Tubilux Pharma sterile plant in Rome spanked in FDA warning letter

The FDA has slapped an Italian sterile manufacturer with a warning letter after an inspection raised questions about the contamination hazards tied to highly manual processes on its filling lines, then found its sterility testing processes lacked the rigor needed to assure safe products are being shipped to the U.S.

The warning letter was issued this month to Rome-based Tubilux Pharma and a highly redacted copy posted Tuesday to the FDA site.  

In it, the FDA first criticized the sterile drug maker for turbulent airflow over one of its aseptic processing lines. In addition, it noted that workers are having to reach over bowls while loading sterile container closure components to overcome poor design in the facility. Both of those factors pose “a significant contamination hazard” to Tubilux products, the letter reads.

On top of that, the FDA said that Tubilux was not testing for particulate in finished products despite the fact that investigators observed repeated instances of high particle count alarms during production of some products when they visited in December 2016.  

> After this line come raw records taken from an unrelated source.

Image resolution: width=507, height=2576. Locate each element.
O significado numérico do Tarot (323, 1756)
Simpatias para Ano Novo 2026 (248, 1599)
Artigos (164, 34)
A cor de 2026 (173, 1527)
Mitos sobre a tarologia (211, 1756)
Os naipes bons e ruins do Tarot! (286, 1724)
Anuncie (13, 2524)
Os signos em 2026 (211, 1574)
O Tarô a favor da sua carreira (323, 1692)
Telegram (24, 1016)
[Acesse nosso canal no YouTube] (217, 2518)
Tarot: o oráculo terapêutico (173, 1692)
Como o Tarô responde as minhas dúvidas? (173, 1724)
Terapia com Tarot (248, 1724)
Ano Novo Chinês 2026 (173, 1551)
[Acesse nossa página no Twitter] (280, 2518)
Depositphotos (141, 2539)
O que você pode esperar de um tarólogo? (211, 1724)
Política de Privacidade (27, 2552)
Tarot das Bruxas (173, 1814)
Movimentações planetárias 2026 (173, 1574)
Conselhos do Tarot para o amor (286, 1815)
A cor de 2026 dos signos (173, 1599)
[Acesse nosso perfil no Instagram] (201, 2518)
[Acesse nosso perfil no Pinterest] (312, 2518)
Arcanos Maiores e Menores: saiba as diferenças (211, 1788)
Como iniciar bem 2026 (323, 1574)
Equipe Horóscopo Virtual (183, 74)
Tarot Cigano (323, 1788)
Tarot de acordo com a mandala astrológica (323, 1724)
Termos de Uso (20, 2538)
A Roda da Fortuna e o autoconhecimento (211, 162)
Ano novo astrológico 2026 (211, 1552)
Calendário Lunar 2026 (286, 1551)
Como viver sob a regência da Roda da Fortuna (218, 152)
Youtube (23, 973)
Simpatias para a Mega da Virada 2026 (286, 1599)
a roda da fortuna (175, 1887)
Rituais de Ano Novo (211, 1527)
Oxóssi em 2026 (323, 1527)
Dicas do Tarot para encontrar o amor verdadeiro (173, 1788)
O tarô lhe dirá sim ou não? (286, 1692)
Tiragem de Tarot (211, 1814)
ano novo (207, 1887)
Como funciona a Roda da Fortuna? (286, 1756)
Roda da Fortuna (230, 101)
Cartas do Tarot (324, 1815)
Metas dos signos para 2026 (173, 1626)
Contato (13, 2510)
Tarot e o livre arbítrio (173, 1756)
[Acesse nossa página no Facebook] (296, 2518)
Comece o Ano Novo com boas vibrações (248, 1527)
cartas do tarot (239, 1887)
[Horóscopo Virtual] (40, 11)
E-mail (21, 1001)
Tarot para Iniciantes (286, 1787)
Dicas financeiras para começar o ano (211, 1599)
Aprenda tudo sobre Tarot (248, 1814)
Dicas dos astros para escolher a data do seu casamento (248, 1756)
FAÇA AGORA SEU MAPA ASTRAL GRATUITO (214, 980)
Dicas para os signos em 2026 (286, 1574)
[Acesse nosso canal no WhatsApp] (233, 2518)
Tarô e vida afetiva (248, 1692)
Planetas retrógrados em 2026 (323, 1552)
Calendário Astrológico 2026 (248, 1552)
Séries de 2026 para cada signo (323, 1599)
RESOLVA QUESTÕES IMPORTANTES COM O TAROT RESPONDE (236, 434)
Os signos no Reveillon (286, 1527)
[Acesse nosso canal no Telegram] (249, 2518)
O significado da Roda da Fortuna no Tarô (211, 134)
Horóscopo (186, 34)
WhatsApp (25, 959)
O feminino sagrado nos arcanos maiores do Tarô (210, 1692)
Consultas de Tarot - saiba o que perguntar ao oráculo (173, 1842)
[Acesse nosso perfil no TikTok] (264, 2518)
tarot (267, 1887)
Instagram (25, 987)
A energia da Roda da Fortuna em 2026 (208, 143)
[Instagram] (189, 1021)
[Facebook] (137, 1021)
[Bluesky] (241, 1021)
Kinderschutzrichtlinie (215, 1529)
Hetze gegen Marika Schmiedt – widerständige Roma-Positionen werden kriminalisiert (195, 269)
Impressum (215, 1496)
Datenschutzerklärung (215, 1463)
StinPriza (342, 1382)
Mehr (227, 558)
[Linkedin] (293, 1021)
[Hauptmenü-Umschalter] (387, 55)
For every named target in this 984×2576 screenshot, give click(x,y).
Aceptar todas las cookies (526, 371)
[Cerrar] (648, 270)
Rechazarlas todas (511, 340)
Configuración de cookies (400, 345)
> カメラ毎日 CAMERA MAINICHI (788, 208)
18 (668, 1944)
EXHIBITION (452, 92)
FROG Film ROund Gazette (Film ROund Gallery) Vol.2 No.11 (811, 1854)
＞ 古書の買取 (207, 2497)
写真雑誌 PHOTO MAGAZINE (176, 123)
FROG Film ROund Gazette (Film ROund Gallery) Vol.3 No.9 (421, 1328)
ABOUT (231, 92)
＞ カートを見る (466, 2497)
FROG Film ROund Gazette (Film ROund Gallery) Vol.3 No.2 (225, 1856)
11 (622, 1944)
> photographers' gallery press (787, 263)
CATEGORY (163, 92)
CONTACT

The FDA also said there was an issue with an impurity clogging a piece of equipment that repeatedly affected batch manufacturing.

Aseptic filling can be tricky and companies large and small struggle with it. Teva in May said it would lay off 500 employees at its sterile manufacturing site in Godollo, Hungary, and sell or close the plant by next year after struggling to resolve issues laid out by the FDA in a warning letter last year.

RELATED: Teva laying off 500 at struggling sterile injectables plant in Hungary

Earlier this year, the FDA sent a hard-hitting letter to management of B. Braun because of what it called persistent problems at a plant in California that makes parenteral drugs.